Simper simper, snot snot. Does this girl know what kind of positions Thor had him in? That they had to stop going under disguise into whorehouses because Thor's fervor was such that they made the other customers flee for their lives with the shaking?

Loki had lost many things today, among them any sense of who he was, but he wanted to be sure of one thing. He appeared before his brother on earth.

"I had to see you," he said in a more craven tone than intended before that rough-hewn lump of comfort he sorely needed right then.

Thor looked so lost and vulnerable.

Loki wanted to slap him.

"Wake up! Our parents are trying their best to ruin our lives!" was what he wanted to say. But he could smell the human bitch's stink on his brother, and so what came out was some spontaneous series of lies about their father being dead and Thor's banishment indefinite.

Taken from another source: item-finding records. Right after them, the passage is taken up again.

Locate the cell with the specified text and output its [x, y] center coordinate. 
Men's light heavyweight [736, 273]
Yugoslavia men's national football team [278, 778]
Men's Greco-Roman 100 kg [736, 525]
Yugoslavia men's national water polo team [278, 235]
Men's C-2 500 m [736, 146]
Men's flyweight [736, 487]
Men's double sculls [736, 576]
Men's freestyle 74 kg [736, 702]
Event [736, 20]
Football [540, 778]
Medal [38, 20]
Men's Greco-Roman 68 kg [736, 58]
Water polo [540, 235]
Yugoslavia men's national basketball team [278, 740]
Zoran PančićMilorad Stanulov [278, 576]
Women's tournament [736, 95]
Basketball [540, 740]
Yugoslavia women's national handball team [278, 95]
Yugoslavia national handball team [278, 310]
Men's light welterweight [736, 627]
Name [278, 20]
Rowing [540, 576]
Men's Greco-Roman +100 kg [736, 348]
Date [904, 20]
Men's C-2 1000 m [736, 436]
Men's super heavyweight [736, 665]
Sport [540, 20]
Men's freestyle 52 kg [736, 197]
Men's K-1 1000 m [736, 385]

"You don't question me at all, brother? Have you not met me?" Loki wanted to say. "If someone came up to me and said one of our parents were dead—well, I might not mind so much, wait till I tell you what they've been plotting—but you can be sure I'd ask for their bloody head on a pike as proof before I resigned myself to a life as a mortal!"

Thor hung his head.

"Don't just sit there, you knob!" He surveyed the puppy-like look of hurt in Thor's eyes as some new, hardened Loki kept talking and talking. "Interrupt me! Say how much you miss me!" Loki was thinking desperately. "Have you already forgotten our plans? Fight for me! Fight against the monster in me!"

They were talking so stiltedly, these two men who should find some world where they could be alone in their love. But at the same time, another Loki was rising up out of the ruins of his life, saying, "It's not love. It never was. If I ever tried my hand at something as prosaic as love, I would never choose someone so pathetic."

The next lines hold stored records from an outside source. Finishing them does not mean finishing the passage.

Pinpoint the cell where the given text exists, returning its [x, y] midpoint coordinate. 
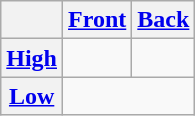
Front [98, 20]
Back [164, 20]
High [32, 58]
Low [32, 96]
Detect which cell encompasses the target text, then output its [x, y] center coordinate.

Loki left the husk of his brother sitting passively in some too-small chair. Thor looked for all the world like the portraits of their grandfather, post kick to the head.

It couldn't be love, what he felt for Thor. The part of Loki that almost wanted to say yes—yes to marriage, yes to dying in a river of blood bearing some half-monstrous offspring with his brother—was never quite strong enough to edge out the part that refused this fate foreseen by the Rhymester's Share.

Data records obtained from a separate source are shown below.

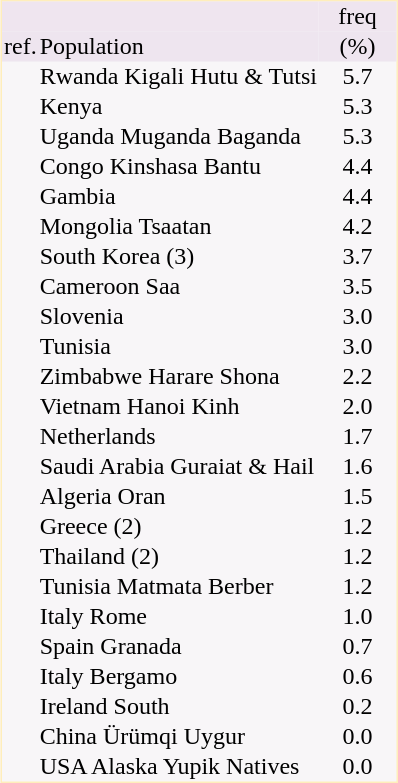
Spain Granada [178, 647]
3.7 [357, 257]
1.0 [357, 617]
Kenya [178, 107]
0.6 [357, 677]
2.0 [357, 407]
South Korea (3) [178, 257]
Gambia [178, 197]
ref. [20, 47]
Population [178, 47]
Zimbabwe Harare Shona [178, 377]
Tunisia Matmata Berber [178, 587]
Italy Bergamo [178, 677]
3.5 [357, 287]
(%) [357, 47]
freq [357, 17]
Slovenia [178, 317]
Thailand (2) [178, 557]
Cameroon Saa [178, 287]
Mongolia Tsaatan [178, 227]
Saudi Arabia Guraiat & Hail [178, 467]
2.2 [357, 377]
China Ürümqi Uygur [178, 737]
Vietnam Hanoi Kinh [178, 407]
1.5 [357, 497]
Uganda Muganda Baganda [178, 137]
5.7 [357, 77]
Tunisia [178, 347]
Congo Kinshasa Bantu [178, 167]
1.6 [357, 467]
4.2 [357, 227]
Ireland South [178, 707]
Greece (2) [178, 527]
Algeria Oran [178, 497]
USA Alaska Yupik Natives [178, 767]
0.2 [357, 707]
Italy Rome [178, 617]
Netherlands [178, 437]
0.7 [357, 647]
1.7 [357, 437]
Rwanda Kigali Hutu & Tutsi [178, 77]
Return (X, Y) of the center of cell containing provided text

Although, if Thor had snapped out of it for a second and asked for Loki's hand once more, at that moment—who knows what his bruised heart would have said. But Thor was too busy proving himself unworthy of the risk, and the calculating mind his parents had urged into growth was capable of seeing that Loki had already lost any claim he once had over his brother.

He tried to retrieve Thor's hammer from where it had been flung by their father, but he had survived just fine this long without it. And he intended to continue to survive.

Loki returned to Asgard without Mjolnir but with a new weapon at his disposal:

Disappointment with anyone and everyone.